The Authors of the DRVS explain the reason why performing early vitrectomy brings benefits in type I diabetes only and not in type II asserting that in type I diabetes the DR has more aggressive characteristics, particularly when the duration of the disease is less than 20 years. The more aggressive progression of neovascularisation, of fibrous proliferation contraction and of vitreoretinal tractions in type I diabetes explain the fact that deferring PPV by 1 year results in worsening of DR with consequent reduced visual acuity recovery after surgery. Other studies have concluded that early vitrectomy for eyes with recent extensive preretinal haemorrhage, retinal traction and tractional detachment [15] and for progressive PDR [16] is preferable even in type II diabetes.

Prompt PPV is also indicated for dense premacular haemorrhage. Another review has demonstrated that patients who received PPV within 1 month from the haemorrhage achieved better final visual acuity. None of these patients developed significant macular traction, while patients who did not receive PPV within 4 weeks all progressed to late macular traction [17].

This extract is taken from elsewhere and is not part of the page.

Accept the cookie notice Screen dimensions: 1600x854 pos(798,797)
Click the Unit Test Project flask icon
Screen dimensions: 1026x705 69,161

Further indications for early PPV come from a study that compared early versus deferred PPV for PDR with dense subhyaloid haemorrhage and significant visual acuity loss. The results show an improved anatomic success rate (85% versus 73% of the deferral group) and a higher rate of reading visual capability (54% versus 18% of the deferral group) thereby suggesting that early PPV is preferable [18].

Conclusions

At present PPV in the treatment of PDR is indicated for eyes with vitreous haemorrhage preventing laser photocoagulation, severe nonclearing vitreous haemorrhage, subhyaloid and premacular haemorrhage (of at least 1 month duration), tractional retinal detachment involving or threatening the macula, combined tractional and rhegmatogenous retinal detachment, progressive fibrovascular proliferation despite panretinal laser photocoagulation and CSMO. It has been demonstrated that early versus deferred vitrectomy brings clinically significant beneficial effects in case of type I diabetes with a duration of less than 20 years.